The hiring process for astronauts fascinates me. I think it epitomizes everything you need to consider in a normal job search—from both the hiring side and the applicant’s side. If you were on the NASA hiring team, what job skills would you look for in potential astronauts? The right person will possess certain science and technical knowledge, and they’ll also have to convince you that they’re great under pressure. Crew members on the International Space Station often stay there for months at a time, living and working with other astronauts from around the world. The ideal astronaut would thrive in that setting. She’d be healthy mentally and physically, have great communication skills and an easygoing personality. (Nobody wants to be stuck in a tiny space with a cranky astronaut for six months.)
Of course, most dream jobs don’t involve leaving the planet—and when you apply for your dream job, it’s unlikely that you’ll be up against 18,300 applicants. The astronaut example is just a reminder: No matter how many candidates are vying for the same job, you have to find ways to stand out.
Make sure you have the right hard job skills.
How can you figure out what job skills your dream job requires? Look for people who have that job already. Seek out companies that are hiring for similar positions. LinkedIn is a great place to start the search. Is there someone whose career you admire? Read their profile to get a sense of their skills and experience. If you don’t have someone specific in mind, look for a company—even if it’s not local—that’s hiring for that position. What requirements do they include in the job listing? If you have a mentor, ask her for help identifying areas on your resume that need improvement. Then, ask for advice on developing or fine-tuning those skills. (Interested in learning to code? Start here.)
While hard job skills tend to vary depending on the job, some skills are useful in almost any career. If you speak a second language, make sure to list it on your resume. (For a refresher on the language you studied in high school or college, I recommend the free app Duolingo. The lessons are short, and a cute animated owl cheers your progress.)
Identify the soft job skills you’ll need to succeed.

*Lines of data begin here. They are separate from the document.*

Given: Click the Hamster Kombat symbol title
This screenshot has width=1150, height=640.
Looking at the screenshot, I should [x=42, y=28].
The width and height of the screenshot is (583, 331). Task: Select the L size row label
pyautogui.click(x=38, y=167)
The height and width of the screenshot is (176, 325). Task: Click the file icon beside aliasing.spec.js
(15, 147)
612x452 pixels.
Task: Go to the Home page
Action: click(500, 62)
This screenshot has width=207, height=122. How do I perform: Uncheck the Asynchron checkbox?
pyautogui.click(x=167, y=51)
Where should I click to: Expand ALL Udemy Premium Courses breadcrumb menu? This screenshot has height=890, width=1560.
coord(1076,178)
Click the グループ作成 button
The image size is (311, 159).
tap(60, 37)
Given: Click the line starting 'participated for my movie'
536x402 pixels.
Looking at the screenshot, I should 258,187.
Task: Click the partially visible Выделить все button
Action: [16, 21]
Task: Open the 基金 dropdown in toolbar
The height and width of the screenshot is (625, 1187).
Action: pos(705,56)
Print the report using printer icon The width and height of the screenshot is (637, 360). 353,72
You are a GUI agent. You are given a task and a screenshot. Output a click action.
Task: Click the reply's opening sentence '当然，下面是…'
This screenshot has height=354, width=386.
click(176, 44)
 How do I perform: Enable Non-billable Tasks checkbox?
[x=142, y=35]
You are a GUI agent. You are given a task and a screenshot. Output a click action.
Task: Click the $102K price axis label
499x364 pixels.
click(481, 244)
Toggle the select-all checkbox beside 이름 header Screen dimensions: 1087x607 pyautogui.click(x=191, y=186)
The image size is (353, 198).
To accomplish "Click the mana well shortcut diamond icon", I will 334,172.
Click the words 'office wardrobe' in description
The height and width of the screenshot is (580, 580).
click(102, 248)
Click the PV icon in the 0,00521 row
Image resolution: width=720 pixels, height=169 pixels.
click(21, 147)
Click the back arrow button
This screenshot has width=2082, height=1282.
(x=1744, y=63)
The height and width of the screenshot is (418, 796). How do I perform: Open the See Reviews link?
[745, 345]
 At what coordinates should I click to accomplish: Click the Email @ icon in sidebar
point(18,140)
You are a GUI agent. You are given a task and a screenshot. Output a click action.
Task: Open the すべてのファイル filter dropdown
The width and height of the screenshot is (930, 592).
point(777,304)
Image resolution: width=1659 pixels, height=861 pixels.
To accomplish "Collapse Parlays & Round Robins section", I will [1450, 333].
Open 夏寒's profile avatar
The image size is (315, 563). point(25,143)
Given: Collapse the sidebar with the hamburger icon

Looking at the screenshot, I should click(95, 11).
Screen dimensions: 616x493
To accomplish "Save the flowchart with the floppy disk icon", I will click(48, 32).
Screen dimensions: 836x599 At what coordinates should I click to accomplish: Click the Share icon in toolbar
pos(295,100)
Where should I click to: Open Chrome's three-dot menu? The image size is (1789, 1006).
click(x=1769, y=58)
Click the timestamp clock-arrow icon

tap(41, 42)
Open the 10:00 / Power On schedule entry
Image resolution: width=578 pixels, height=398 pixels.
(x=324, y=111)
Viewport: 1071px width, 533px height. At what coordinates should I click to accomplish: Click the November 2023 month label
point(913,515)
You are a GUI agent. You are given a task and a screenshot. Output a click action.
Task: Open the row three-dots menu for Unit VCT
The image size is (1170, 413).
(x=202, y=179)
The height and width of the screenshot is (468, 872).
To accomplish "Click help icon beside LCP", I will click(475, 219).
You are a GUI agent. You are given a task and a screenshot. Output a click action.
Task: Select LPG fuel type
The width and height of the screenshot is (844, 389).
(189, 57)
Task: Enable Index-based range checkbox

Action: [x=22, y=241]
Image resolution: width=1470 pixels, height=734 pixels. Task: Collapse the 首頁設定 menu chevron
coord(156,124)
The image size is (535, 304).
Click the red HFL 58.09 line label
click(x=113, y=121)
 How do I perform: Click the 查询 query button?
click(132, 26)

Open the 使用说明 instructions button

A recent LinkedIn report on the U.S. job market emphasized the importance of soft job skills. Hiring managers look for things like adaptability, culture fit, collaboration, leadership, growth potential, and prioritization. You may not even think of these as job skills, but they’re the reason interviewers ask you to describe experiences you’ve had in the past. These are the tricky questions about “a time you were asked to take on a new responsibility” or “a time you had to collaborate with a coworker who didn’t share your opinions.” It’s a good idea to have a few stories in mind when you go to an interview. That way, you’ll be ready to reflect on moments that show how confident, creative, and flexible you are.
Another reason soft job skills like creativity are good to have? Computers suck at this stuff. If emotional intelligence is important to your job, you’re unlikely to be replaced by a robot. In most jobs, robots aren’t a serious threat… yet. As a freelance writer, I’ll admit I get a little nervous when I hear about robots writing articles.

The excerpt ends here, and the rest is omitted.